_Work request_: Go through the material below and please tally the lines that hold the word "pencil"; the number alone is the answer.

'''

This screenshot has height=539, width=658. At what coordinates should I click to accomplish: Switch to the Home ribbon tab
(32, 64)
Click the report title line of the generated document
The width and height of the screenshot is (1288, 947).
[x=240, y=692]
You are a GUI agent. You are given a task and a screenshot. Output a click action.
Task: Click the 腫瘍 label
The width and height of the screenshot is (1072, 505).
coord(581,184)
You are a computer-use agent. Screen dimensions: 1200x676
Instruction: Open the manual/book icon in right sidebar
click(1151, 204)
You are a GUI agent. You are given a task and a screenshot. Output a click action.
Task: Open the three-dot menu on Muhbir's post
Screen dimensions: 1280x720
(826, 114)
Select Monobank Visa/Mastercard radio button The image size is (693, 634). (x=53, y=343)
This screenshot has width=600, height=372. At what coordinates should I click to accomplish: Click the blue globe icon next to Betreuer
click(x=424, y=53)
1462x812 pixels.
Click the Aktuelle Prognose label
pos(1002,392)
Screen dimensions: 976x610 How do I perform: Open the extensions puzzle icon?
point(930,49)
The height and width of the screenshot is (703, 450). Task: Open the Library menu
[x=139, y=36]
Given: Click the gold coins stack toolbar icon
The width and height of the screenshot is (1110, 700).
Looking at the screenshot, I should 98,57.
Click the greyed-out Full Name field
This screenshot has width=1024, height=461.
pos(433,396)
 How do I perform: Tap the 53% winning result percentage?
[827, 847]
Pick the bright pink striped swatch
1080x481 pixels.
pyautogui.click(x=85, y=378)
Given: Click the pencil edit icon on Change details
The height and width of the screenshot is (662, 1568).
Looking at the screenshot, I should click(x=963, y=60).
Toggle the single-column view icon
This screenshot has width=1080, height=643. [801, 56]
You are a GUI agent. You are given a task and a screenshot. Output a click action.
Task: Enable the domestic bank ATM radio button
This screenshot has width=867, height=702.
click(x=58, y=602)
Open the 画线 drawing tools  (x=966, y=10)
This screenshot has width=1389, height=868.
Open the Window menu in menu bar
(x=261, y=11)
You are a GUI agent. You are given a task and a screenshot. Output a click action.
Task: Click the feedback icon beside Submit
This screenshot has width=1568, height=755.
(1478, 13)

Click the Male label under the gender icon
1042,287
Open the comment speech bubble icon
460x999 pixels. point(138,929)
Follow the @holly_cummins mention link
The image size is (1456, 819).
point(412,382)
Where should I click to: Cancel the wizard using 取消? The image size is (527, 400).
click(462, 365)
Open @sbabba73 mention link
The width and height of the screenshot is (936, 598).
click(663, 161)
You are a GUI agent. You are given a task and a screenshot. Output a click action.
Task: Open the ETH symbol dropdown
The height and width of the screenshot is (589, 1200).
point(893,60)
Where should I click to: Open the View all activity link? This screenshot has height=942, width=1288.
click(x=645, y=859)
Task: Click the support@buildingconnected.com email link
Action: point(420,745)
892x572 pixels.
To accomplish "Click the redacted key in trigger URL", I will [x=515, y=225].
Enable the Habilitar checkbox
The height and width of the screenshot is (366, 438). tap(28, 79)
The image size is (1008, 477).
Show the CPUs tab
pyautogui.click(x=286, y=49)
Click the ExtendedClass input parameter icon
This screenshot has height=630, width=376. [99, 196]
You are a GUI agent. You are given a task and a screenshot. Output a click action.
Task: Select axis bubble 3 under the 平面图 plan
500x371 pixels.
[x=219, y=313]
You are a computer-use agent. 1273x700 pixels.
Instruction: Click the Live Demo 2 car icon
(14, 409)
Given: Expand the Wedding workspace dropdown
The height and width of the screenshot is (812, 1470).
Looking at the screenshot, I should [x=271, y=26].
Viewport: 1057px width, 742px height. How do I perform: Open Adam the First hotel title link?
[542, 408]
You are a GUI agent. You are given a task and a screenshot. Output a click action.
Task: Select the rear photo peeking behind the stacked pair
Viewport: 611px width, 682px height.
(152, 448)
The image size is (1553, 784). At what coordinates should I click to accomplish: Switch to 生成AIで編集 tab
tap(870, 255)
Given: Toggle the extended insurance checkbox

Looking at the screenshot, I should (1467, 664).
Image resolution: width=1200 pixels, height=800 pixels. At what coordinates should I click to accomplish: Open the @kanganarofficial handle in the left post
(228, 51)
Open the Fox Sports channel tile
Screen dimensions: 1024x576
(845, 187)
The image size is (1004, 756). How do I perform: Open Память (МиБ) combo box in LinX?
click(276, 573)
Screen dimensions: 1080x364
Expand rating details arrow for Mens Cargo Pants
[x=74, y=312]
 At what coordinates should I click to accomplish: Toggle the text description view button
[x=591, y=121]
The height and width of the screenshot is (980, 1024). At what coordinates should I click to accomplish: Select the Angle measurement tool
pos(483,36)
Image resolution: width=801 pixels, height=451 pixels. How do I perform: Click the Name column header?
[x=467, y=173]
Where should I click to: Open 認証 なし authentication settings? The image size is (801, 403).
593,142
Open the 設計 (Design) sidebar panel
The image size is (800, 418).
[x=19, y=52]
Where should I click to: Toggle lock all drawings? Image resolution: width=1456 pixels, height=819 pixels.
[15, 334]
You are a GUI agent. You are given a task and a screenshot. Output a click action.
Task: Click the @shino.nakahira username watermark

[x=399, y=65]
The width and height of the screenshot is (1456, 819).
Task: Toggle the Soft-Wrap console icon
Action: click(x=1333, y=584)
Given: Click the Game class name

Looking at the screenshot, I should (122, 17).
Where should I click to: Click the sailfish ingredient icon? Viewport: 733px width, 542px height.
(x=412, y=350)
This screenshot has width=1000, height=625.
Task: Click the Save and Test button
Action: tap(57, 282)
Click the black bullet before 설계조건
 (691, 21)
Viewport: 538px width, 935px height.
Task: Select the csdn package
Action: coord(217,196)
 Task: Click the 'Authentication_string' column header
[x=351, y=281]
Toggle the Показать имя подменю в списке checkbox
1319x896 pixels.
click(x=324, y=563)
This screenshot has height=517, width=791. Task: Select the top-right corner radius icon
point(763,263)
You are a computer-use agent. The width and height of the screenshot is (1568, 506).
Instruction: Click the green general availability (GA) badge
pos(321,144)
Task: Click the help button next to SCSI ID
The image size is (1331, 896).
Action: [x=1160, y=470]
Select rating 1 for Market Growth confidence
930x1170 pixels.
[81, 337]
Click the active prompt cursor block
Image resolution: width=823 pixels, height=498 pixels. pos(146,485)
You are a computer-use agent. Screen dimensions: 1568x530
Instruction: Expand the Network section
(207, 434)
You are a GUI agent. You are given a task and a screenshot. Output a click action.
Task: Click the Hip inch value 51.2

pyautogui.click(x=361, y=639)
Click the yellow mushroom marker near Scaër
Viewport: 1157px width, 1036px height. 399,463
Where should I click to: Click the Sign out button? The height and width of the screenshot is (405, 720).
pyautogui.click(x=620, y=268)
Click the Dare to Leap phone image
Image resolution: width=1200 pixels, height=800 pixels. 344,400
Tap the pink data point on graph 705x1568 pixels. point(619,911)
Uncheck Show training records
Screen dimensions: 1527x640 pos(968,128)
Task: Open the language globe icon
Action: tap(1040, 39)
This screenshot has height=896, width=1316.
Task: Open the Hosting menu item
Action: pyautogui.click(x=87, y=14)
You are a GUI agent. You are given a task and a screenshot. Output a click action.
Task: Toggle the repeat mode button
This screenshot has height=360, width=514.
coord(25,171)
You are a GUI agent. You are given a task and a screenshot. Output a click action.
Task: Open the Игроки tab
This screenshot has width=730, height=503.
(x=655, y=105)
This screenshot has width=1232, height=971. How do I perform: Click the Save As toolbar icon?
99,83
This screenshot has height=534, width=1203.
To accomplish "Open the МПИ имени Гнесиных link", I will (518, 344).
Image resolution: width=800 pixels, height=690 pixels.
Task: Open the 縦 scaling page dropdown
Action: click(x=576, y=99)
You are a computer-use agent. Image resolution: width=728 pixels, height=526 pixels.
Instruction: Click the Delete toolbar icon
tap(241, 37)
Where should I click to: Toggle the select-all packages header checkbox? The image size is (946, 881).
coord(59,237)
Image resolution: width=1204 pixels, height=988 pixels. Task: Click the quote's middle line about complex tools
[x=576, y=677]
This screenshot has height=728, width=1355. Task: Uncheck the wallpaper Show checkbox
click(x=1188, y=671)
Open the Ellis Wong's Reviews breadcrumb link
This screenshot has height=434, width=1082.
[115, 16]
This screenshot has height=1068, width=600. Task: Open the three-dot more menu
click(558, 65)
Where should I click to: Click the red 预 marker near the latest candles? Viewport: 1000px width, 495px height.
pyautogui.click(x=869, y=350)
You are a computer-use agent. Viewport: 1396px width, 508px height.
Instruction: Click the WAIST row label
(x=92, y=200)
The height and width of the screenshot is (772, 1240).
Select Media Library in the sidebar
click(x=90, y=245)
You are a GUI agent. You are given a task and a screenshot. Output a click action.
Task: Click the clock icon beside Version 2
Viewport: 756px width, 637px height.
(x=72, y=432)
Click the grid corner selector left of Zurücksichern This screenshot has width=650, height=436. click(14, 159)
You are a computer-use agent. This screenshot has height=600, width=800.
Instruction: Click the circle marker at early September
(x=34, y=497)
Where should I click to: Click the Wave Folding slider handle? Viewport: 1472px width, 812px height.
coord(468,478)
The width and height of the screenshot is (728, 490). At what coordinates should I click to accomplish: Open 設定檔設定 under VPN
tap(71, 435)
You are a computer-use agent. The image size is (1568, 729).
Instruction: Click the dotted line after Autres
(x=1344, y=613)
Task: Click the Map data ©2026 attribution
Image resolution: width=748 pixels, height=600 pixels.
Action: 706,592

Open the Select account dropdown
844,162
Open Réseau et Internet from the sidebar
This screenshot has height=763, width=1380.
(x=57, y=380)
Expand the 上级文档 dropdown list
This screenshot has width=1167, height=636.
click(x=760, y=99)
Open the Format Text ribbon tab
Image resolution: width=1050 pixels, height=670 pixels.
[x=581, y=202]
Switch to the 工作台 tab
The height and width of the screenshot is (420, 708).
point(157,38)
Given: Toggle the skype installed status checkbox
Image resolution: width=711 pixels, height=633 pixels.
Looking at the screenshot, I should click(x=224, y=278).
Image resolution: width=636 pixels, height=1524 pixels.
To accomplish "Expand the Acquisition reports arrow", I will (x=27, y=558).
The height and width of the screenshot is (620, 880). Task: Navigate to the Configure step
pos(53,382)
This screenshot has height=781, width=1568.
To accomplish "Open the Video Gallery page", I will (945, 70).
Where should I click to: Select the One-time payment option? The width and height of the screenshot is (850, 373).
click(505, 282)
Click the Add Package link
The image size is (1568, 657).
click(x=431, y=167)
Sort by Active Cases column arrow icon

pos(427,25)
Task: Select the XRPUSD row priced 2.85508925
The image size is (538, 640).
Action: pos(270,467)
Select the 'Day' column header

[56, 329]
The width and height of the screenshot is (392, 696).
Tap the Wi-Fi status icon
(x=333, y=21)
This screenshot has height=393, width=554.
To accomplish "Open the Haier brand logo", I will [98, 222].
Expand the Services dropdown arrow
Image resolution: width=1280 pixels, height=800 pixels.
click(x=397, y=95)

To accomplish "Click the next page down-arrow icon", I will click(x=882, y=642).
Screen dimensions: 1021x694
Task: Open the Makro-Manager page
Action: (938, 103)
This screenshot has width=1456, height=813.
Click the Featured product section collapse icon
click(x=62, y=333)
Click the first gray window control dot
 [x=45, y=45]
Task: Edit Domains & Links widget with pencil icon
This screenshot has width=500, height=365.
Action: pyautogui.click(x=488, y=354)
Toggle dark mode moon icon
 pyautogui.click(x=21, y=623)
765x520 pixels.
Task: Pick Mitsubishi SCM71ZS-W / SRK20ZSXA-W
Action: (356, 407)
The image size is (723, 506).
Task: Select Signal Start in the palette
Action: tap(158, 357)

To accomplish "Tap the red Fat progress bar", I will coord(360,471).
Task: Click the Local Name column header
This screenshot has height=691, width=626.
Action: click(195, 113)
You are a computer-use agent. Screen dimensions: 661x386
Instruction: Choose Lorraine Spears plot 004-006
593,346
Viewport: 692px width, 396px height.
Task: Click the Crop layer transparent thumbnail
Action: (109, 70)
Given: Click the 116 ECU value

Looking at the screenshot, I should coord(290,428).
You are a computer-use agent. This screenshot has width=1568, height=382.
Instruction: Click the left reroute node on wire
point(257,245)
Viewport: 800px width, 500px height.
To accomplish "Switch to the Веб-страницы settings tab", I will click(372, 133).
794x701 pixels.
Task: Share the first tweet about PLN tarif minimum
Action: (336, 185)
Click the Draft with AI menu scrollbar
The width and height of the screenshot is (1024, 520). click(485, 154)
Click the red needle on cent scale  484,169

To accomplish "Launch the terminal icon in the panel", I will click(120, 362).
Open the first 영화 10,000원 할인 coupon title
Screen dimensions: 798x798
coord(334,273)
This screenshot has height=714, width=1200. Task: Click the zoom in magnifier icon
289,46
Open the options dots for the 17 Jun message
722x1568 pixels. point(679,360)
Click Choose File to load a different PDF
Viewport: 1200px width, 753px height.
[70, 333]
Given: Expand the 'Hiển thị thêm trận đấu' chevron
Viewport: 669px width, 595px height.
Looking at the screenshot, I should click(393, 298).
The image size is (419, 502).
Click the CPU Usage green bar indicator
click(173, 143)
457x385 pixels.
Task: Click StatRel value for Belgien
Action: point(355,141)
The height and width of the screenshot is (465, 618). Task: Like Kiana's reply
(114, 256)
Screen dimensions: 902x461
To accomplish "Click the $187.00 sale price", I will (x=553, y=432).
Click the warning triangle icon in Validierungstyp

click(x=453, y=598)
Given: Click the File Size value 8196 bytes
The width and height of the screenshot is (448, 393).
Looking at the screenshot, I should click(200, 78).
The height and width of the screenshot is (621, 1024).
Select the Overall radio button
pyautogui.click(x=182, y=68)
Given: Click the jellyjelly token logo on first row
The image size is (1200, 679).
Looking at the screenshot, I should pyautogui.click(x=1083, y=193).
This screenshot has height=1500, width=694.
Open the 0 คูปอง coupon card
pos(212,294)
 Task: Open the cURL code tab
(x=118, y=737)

'''

_Answer box_: 2